Not all content is treated the same:

  • Prose and documentation use larger chunks to preserve coherence.
  • Python code is divided into smaller chunks using language-aware segmentation.

This significantly improves the quality of retrieval and responses.


Embeddings and Vector Store

  • Embeddings: BAAI/bge-m3 (multilingual and normalized).
  • Vector store: ChromaDB, persistent and local.

Each change in the projects is reflected simply by re-running the ingestion process.


Retrieval: Maximal Marginal Relevance

To avoid redundant fragments, the system uses MMR, which allows retrieving diverse and complementary context within the same project.


Generation and Privacy

Generation is performed with a DeepSeek model.

The model only receives:

  • The user's question.
  • The retrieved fragments.

It does not have direct access to the files or the complete vector store, maintaining data control and privacy.
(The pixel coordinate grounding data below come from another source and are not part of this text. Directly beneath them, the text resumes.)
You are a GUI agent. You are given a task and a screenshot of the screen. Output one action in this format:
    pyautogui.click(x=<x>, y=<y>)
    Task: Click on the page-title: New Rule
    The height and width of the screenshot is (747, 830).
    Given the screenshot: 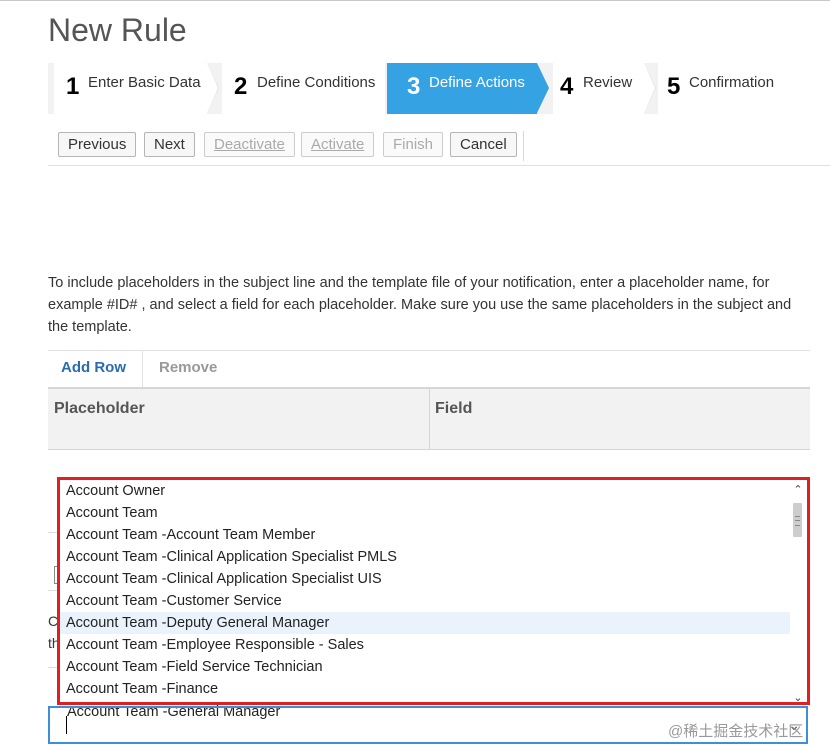 What is the action you would take?
    pyautogui.click(x=118, y=30)
    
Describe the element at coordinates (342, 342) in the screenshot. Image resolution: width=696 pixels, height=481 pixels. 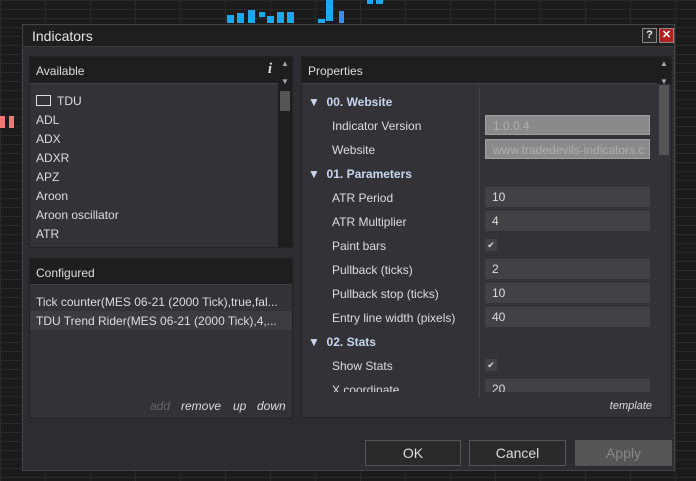
I see `section-stats: ▼ 02. Stats` at that location.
Interfaces: CLI and Web App

The system can be used from:

  • A command-line interface.
  • A web application developed with Dash and Bootstrap.

Both share exactly the same RAG pipeline.


Initial Validation

To test the system, I initially indexed a single real repository from my portfolio: evalcards, a Python library for generating model evaluation reports.

This allowed me to validate that the assistant understands metrics, documentation, and real code.


What this project demonstrates

  • Design of real RAG pipelines.
  • Technical judgment in chunking and retrieval.
  • Integration of AI with UX.
  • Product-oriented thinking and scalability.

Conclusion

This project transforms my portfolio into an AI-queryable knowledge base, allowing me to explain technical decisions and architecture interactively.

It is not just an AI demo; it is a new way to present technical expertise.